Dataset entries
☆ ☆ ☆ ☆ ☆

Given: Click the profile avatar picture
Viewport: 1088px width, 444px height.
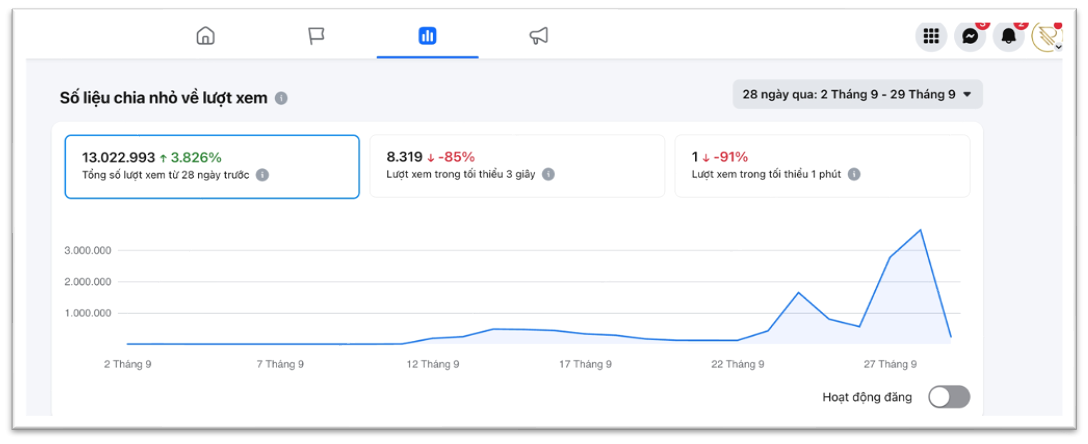Looking at the screenshot, I should pos(1046,36).
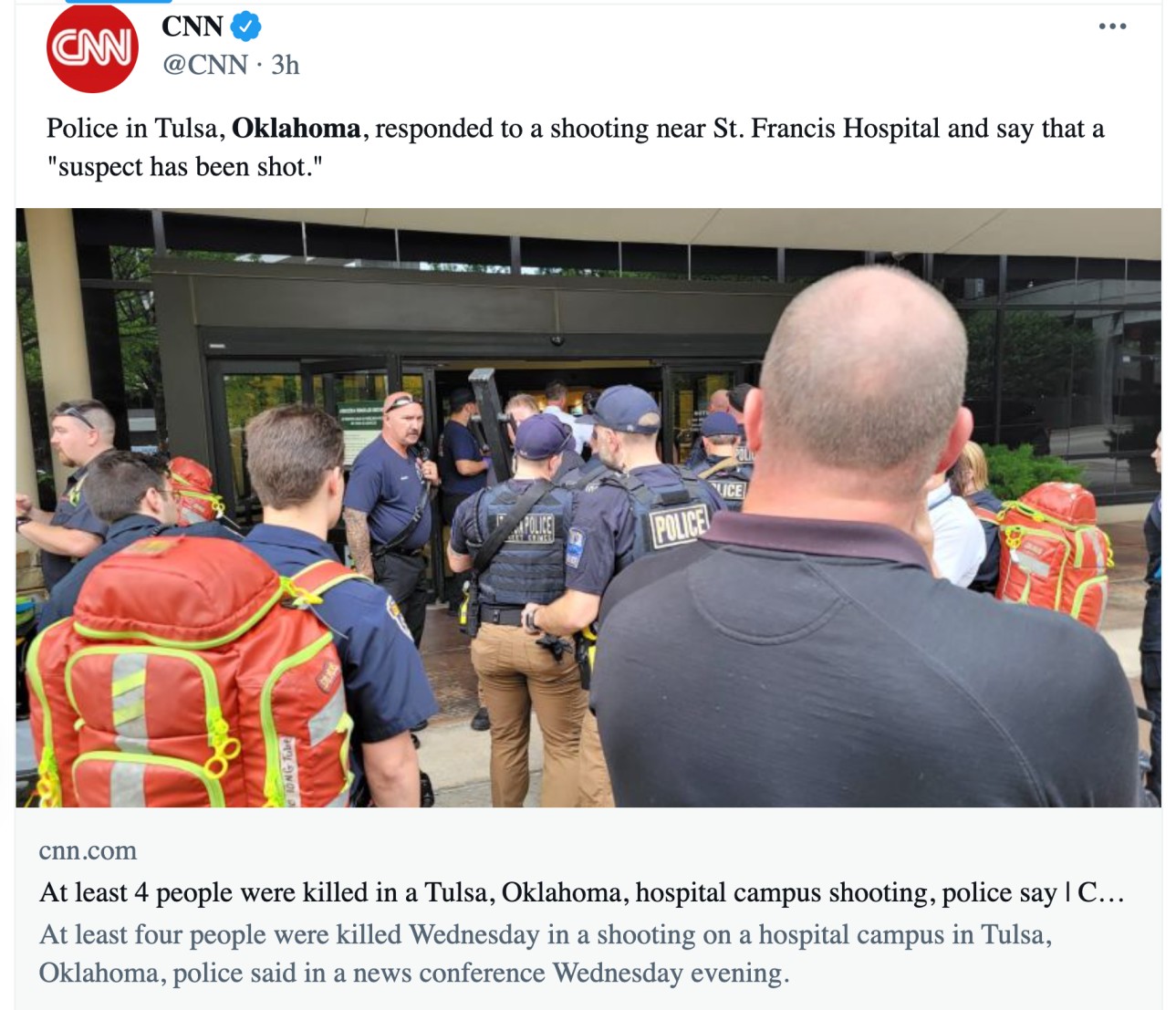Click the POLICE vest in the photo
This screenshot has height=1010, width=1176.
679,527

☆ ☆ ☆ ☆ ☆

▶ [Task directions]
Transcribe each entry precisely as given, leaving the pictures out.

▶ [Answer box]
Given: Click the profile avatar picture
Viewport: 1088px width, 444px height.
Looking at the screenshot, I should pos(1046,36).
Click the POLICE vest in the photo
This screenshot has height=1010, width=1176.
679,527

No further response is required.